Cette commémoration n’aurait guère de sens si elle n’était l’occasion pour chacun — et spécialement pour les responsables politiques et militaires — d’une réflexion sur le passé et sur l’avenir de l’Alliance.
Depuis quarante ans, le monde a connu d’énormes changements. Si la composition des camps opposés n’a pas varié, quelle évolution à l’intérieur de chacun !
En URSS, M. Gorbatchev a l’ambition de rendre plus dynamique et plus efficace le régime sans en renier les principes. Pour y parvenir, il prend, en politique intérieure et en politique extérieure, des initiatives auxquelles l’Alliance doit répondre, par exemple en matière de désarmement, sujet toujours très sensible à l’opinion publique.
Chez les satellites, des craquements se font entendre : en Pologne, en Hongrie et ailleurs, le marxisme devient un modèle contesté.
À l’Ouest, la croissance économique, malgré les accidents et les récessions plus ou moins durables, a été plus rapide pendant les quarante dernières années que durant toute période comparable de notre histoire. Les pays européens, membres de l’Alliance, ont presque tous formé entre eux une communauté économique dans laquelle l’Allemagne de l’Ouest est devenue une des grandes puissances économiques mondiales. En même temps, sa situation géographique et son désir naturel de réunification la poussent à rechercher de nouveaux accords avec l’Est.
Quant au Japon, ses progrès ont été foudroyants, au point d’en faire, partout dans le monde, le principal concurrent de l’Occident.
Il était inévitable que la croissance économique fondée sur les progrès scientifiques et techniques eût, sur les armements donc sur la tactique et parfois même sur la stratégie, des effets imprévisibles au moment où fut signé le traité de l’Atlantique Nord. En 1950, les armes de toute nature et de tous pays étaient encore celles de la Deuxième Guerre mondiale. Aujourd’hui, dans les armées des pays développés et quelquefois dans les autres, les systèmes d’armes terrestres, maritimes, aériens, ont atteint un degré de puissance, de précision, de sophistication technique, mais de relative simplicité de mise en œuvre et aussi un niveau de prix tels qu’aucune comparaison valable avec le passé n’est significative, ni en ce qui concerne la production de ces systèmes d’armes, ni pour ce qui est de leur emploi.

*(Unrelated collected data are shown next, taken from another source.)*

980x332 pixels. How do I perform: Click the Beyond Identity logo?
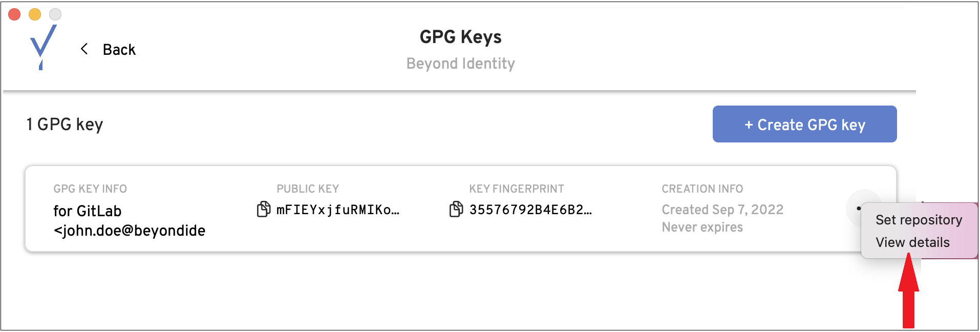[x=43, y=47]

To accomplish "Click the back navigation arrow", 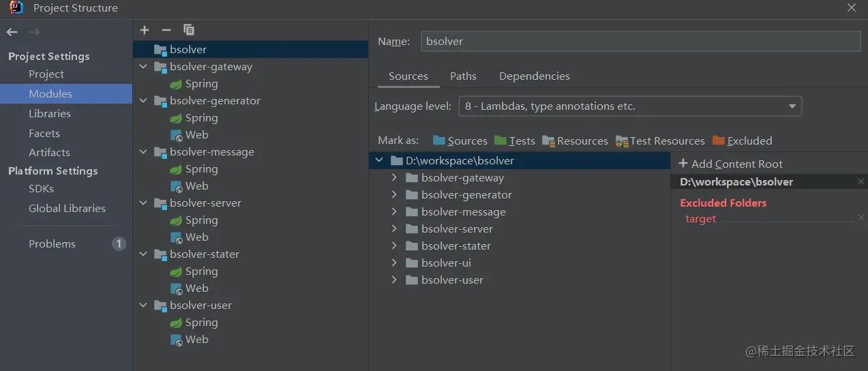I will coord(12,32).
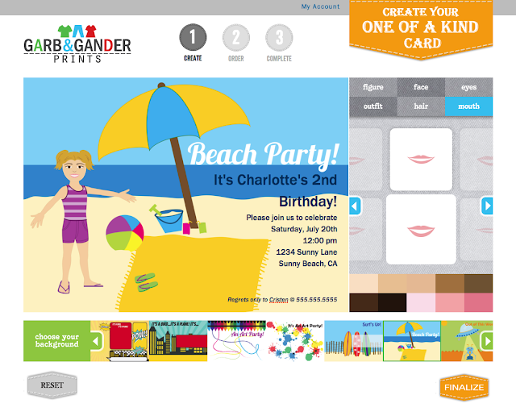Click the Finalize button

pos(464,388)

Ces bouleversements ne pouvaient manquer de faire sentir leurs effets sur l’organisation de l’Alliance ; dès 1965, la France en a tiré les conséquences. Mais dans tous les pays, la pensée des politiques et des militaires s’y est attachée et les opinions publiques ont été sensibilisées.
Je prendrai pour exemples quelques sujets qui reviennent périodiquement en discussion :
Comment adapter l’Alliance ? Faut-il construire un pilier européen ? Les soldats américains quitteront-ils l’Europe ?
Le désarmement nucléaire a commencé par la suppression des armes à moyenne portée ; doit-on continuer, et quand, avec les armes nucléaires à courte portée ?
On parle depuis quinze ans du désarmement classique : effectifs, chars, canons, avions, navires de guerre, armes chimiques. Comment le réaliser sans mettre en péril la sécurité des uns et des autres ?
Notre journée d’études n’a pas la prétention de répondre à toutes les questions ni même de les aborder toutes, mais seulement, sur la base d’exposés présentés par des spécialistes très qualifiés, de provoquer des échanges de vues que nous souhaitons utiles.
NDLR : l’ensemble des actes de ce colloque a été réparti entre les livraisons du 1er juillet et du 1er août.